* begin *

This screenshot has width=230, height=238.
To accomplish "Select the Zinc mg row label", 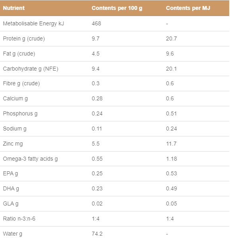I will [13, 144].
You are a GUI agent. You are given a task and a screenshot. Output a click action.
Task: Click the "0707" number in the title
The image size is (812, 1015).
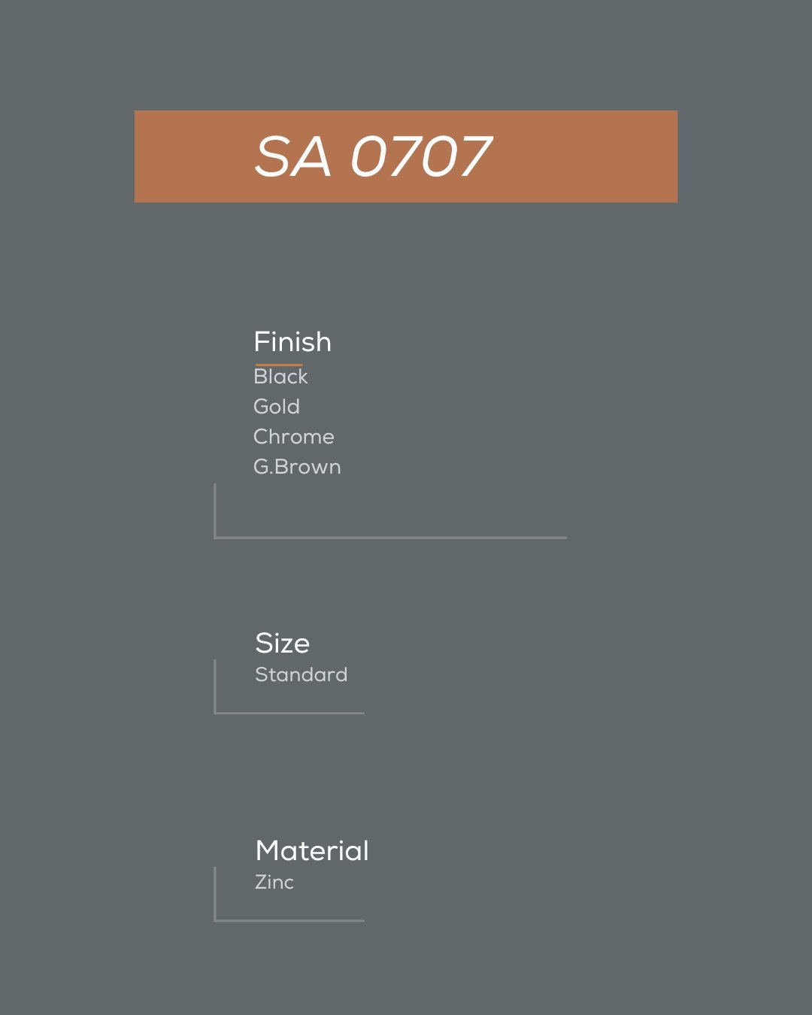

* end *

OBJECTIVE =
Copy out the records word for word, from the line containing "You are a GUI" through the end of the records, with both ends included, and leave the pictures out.

REPLY =
You are a GUI agent. You are given a task and a screenshot. Output a click action.
Task: Click the "0707" number in the title
The image size is (812, 1015).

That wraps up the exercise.